Humayun and Babur, the guards in Rajiv Joseph’s Guards at the Taj, don’t exactly come between “mighty opposites,” but between an all-powerful ruler and his megalomania. Their lives, however, are equally insignificant. This two-man play, currently in a regional premiere with the Boulder Ensemble Theatre Company, is often compared both to Stoppard’s work and to Beckett’s Waiting for Godot. Joseph’s characters spend a night standing outside the Taj Majal, a mausoleum that has just been completed and will be unveiled in the morning as one of the world’s most beautiful creations, an act of homage by Emperor Shah Jahan to his favorite wife. The guards chat; Babur comes up with oddly prescient inventions. And he’s interested in an occasional bird cry that sounds like a raven’s menacing caw. What is that?, he wants to know. Humayan considers before providing the name “red-breasted jibjab” — surely too cute to be anything but fictive.

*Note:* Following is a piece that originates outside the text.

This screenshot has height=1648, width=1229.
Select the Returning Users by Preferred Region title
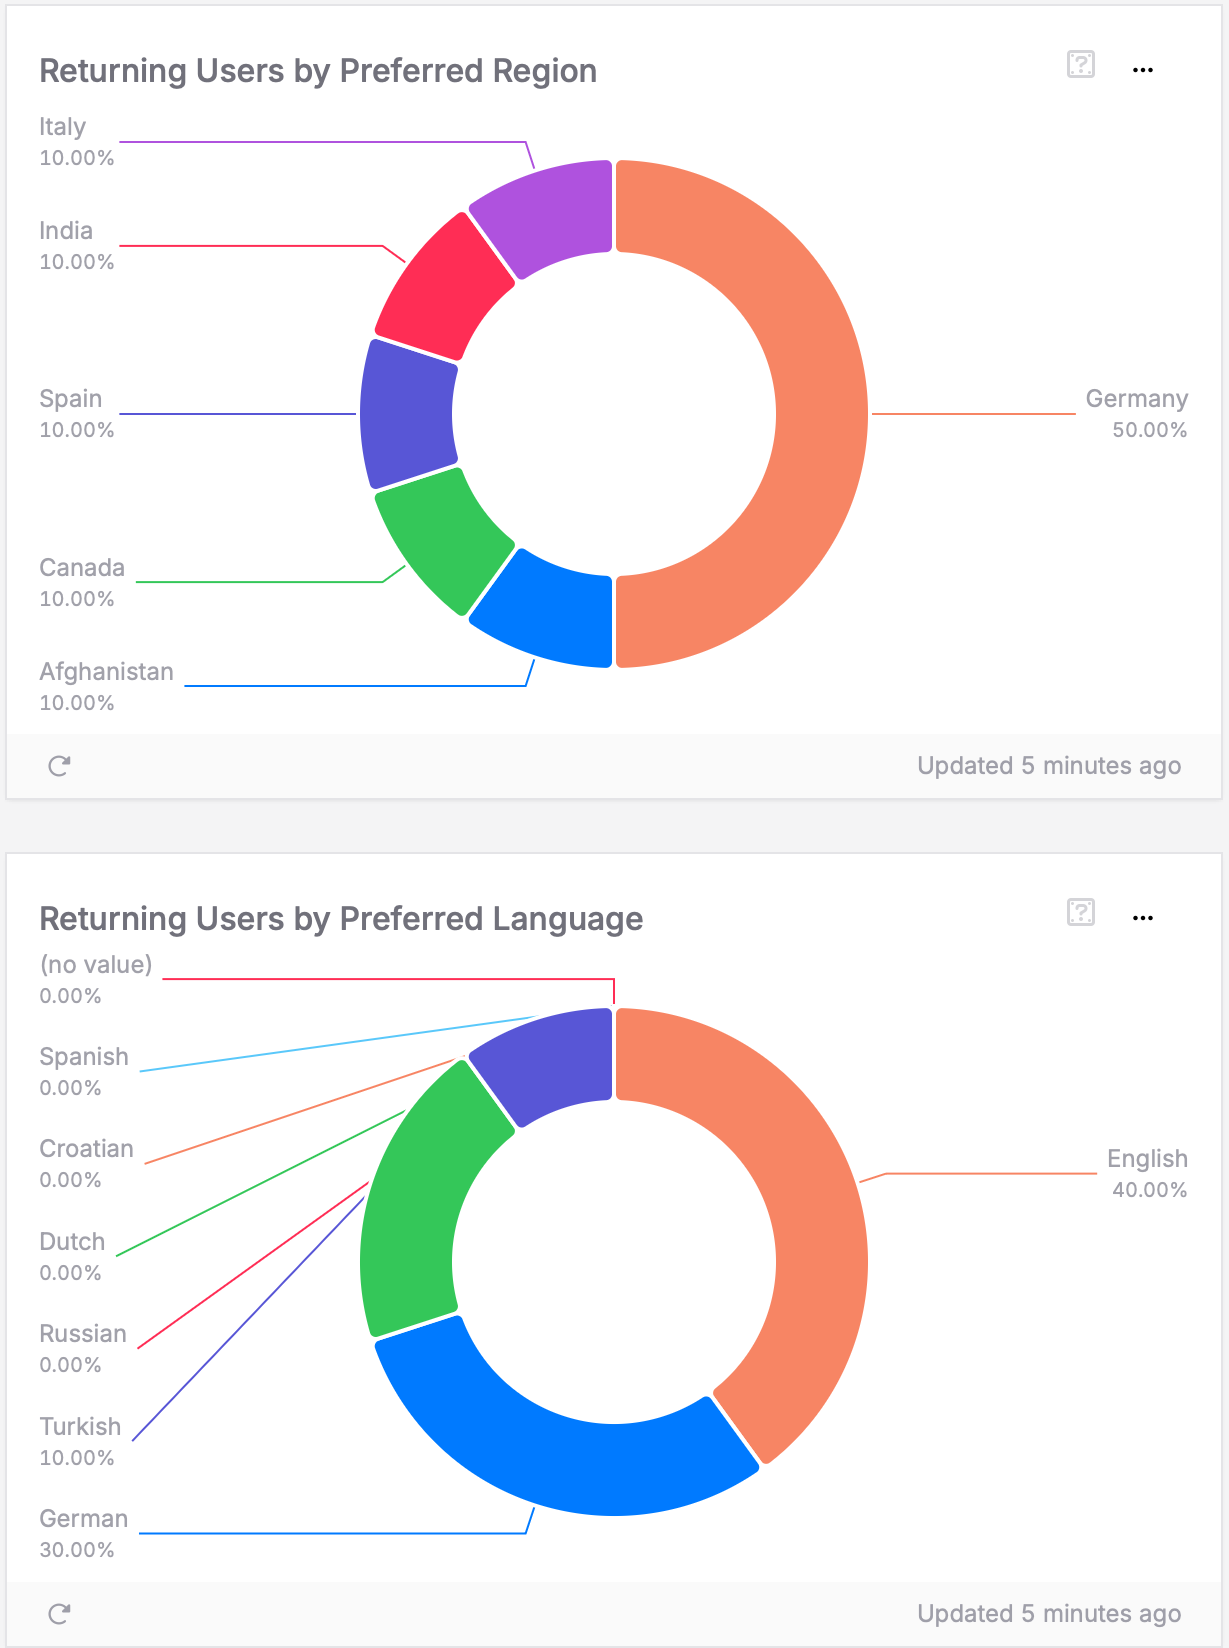pos(318,71)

The men are not supposed to turn and view the completed Taj, though eventually they do, of course. They are also not supposed to talk to each other, but they’re old friends and it’s a long night. Of the two, Humayun is the most respectful of authority. Babur, ebullient and irrepressible, won’t be silenced, and the consequences of his loose talk are terrible. There’s a story that says Shah Jahan ordered the architect’s hands lopped off after completion of the Taj, along with the hands of all 20,000 builders, so that the beauty of the work could never be replicated. In Joseph’s play, this myth is taken as true, and the guards are given the job of mutilation.

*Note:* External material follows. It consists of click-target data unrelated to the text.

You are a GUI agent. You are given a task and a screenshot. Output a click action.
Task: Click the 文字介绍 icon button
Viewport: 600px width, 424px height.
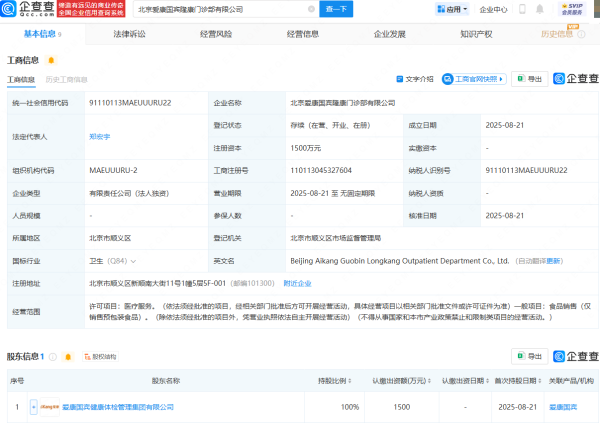pos(415,78)
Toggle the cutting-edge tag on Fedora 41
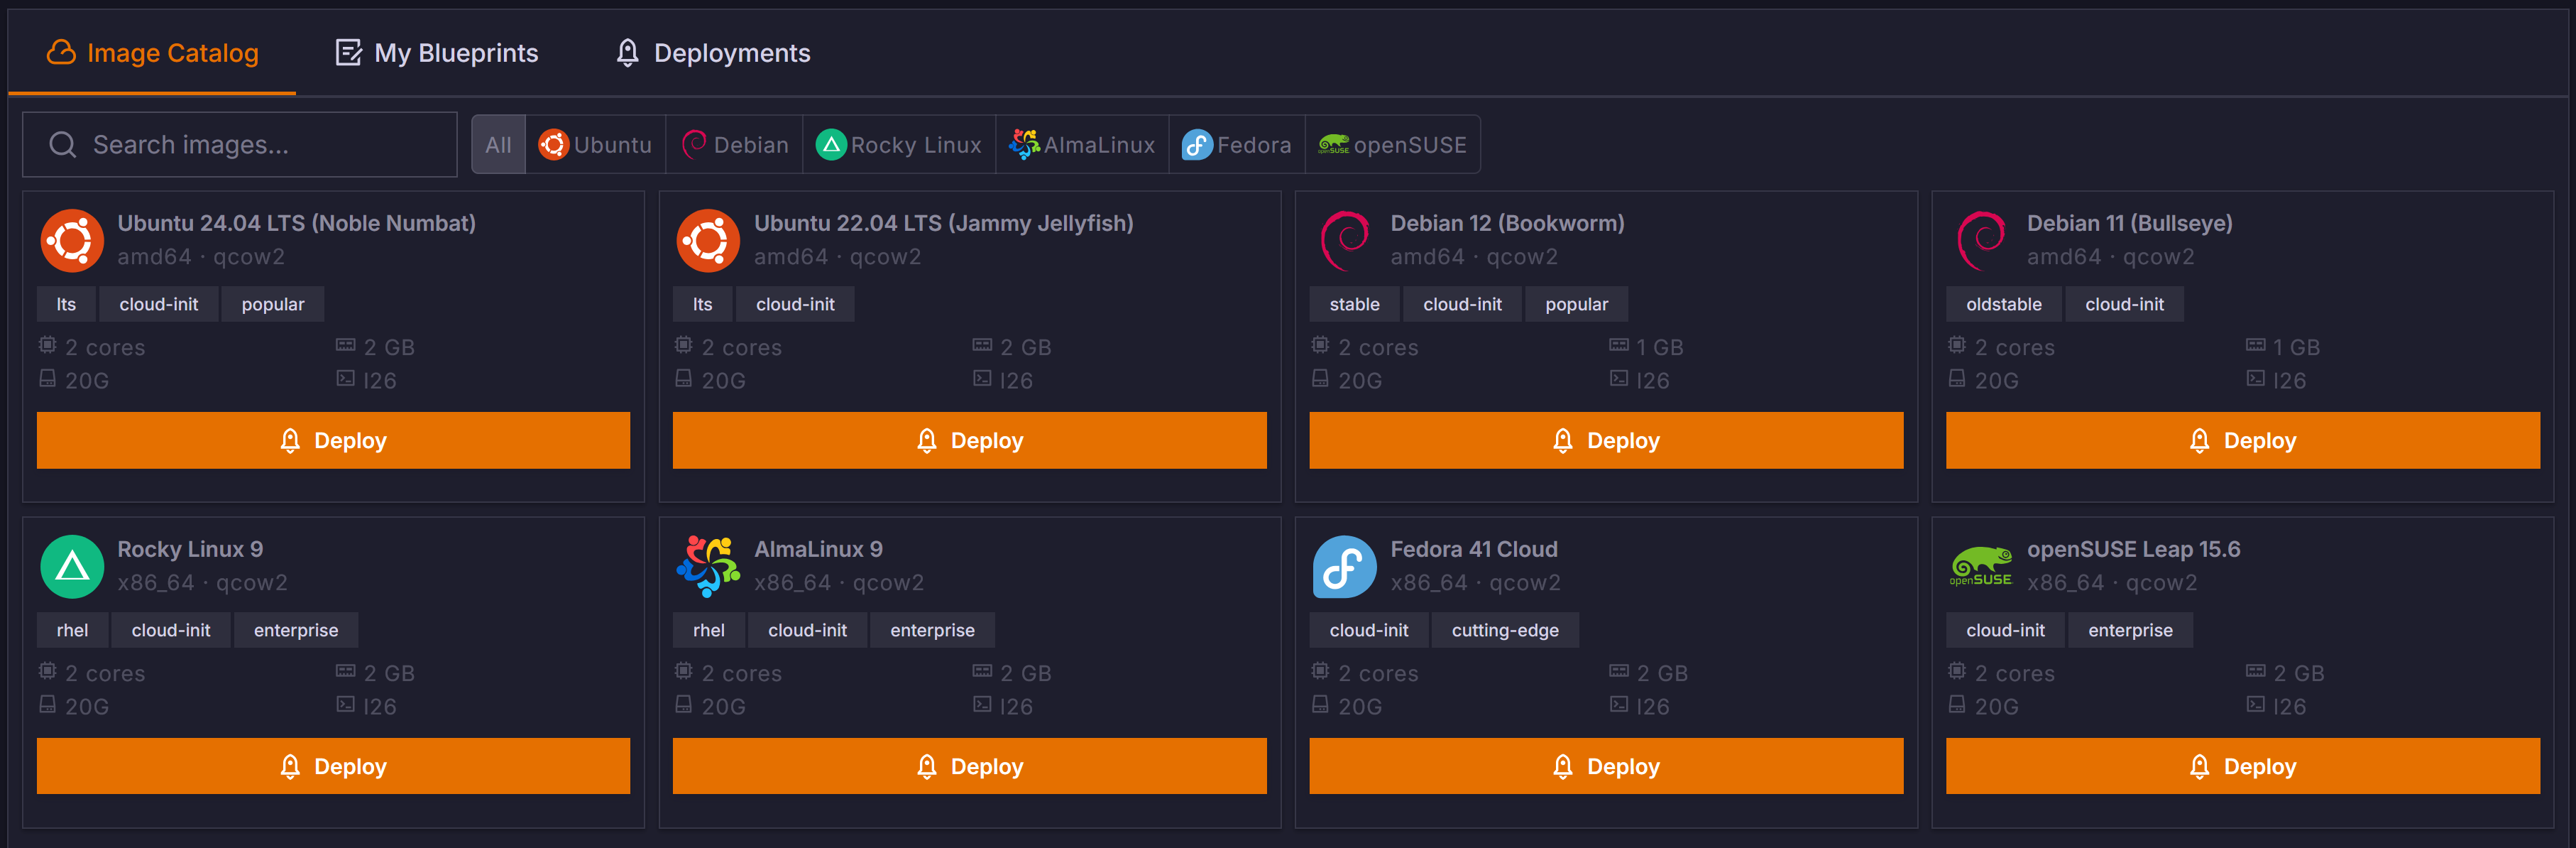This screenshot has width=2576, height=848. point(1505,630)
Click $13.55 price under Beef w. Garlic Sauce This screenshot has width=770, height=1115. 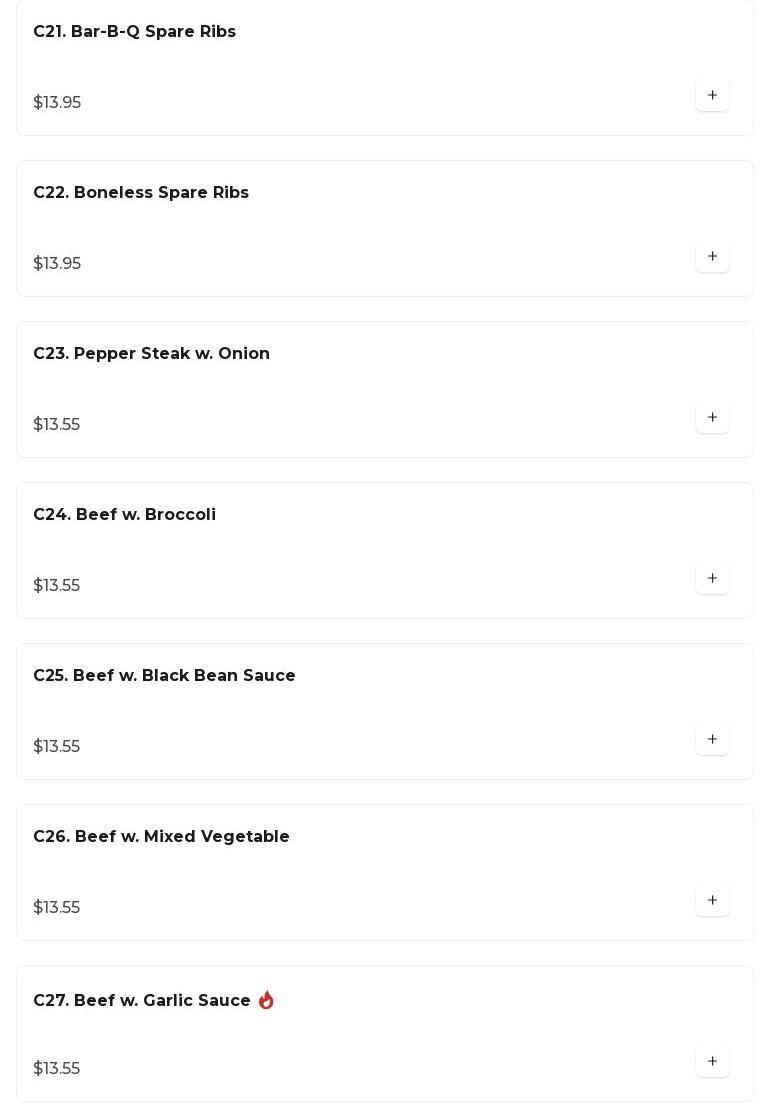pos(56,1069)
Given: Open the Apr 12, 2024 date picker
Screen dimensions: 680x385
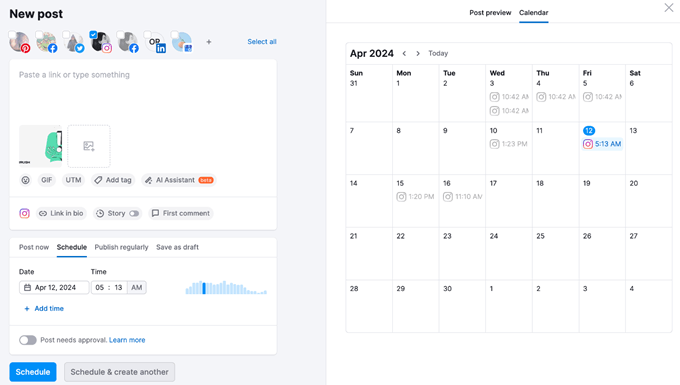Looking at the screenshot, I should pyautogui.click(x=54, y=287).
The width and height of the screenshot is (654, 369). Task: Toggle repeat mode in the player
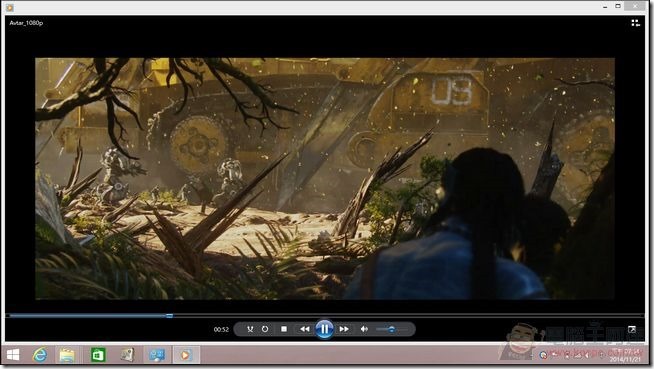[265, 329]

While the first act is humorous and entertaining, the second is pure Grand Guignol. It takes place in a blood-soaked underground cell, with the two guards attempting to deal with the aftermath of what they’ve done. Though distressed, Humayun remains stalwart in his support for the emperor and the brutal system that provides his livelihood. Babur, however, is utterly shattered. What began as a philosophical comedy, particularly when the men discussed the nature of beauty and whether it can ever really disappear, dissolves in a welter of B-movie gore.
The story of the severed hands is a myth, and knowledge of that fact — along with the sheer impossibiity of cramming so much mayhem into a single, blood-soaked room — tends to mitigate the effect of the horrors described. But punishments as ghastly as this are committed in many countries to this day. There are places where women are still publicly stoned to death for adultery. And if you’ve the stomach for it, you can watch the hand- and head-loppings committed by the Taliban online. But if Guards at the Taj is intended to remind us of real-life atrocities and the bottomless human capacity for cruelty, it doesn’t work.
Still, the production, directed by Stephen Weitz, is well conceived and excellently acted by Sam Gilstrap as Humayun and Jihad Milhem as Babur, and though it’s a slighter work than Joseph’s brilliant Bengal Tiger at the Baghdad Zoo, which was produced at the Edge Theater five years ago, it’s wonderful that BETC is bringing plays as interesting, original and contemporary as Guards at the Taj to the area.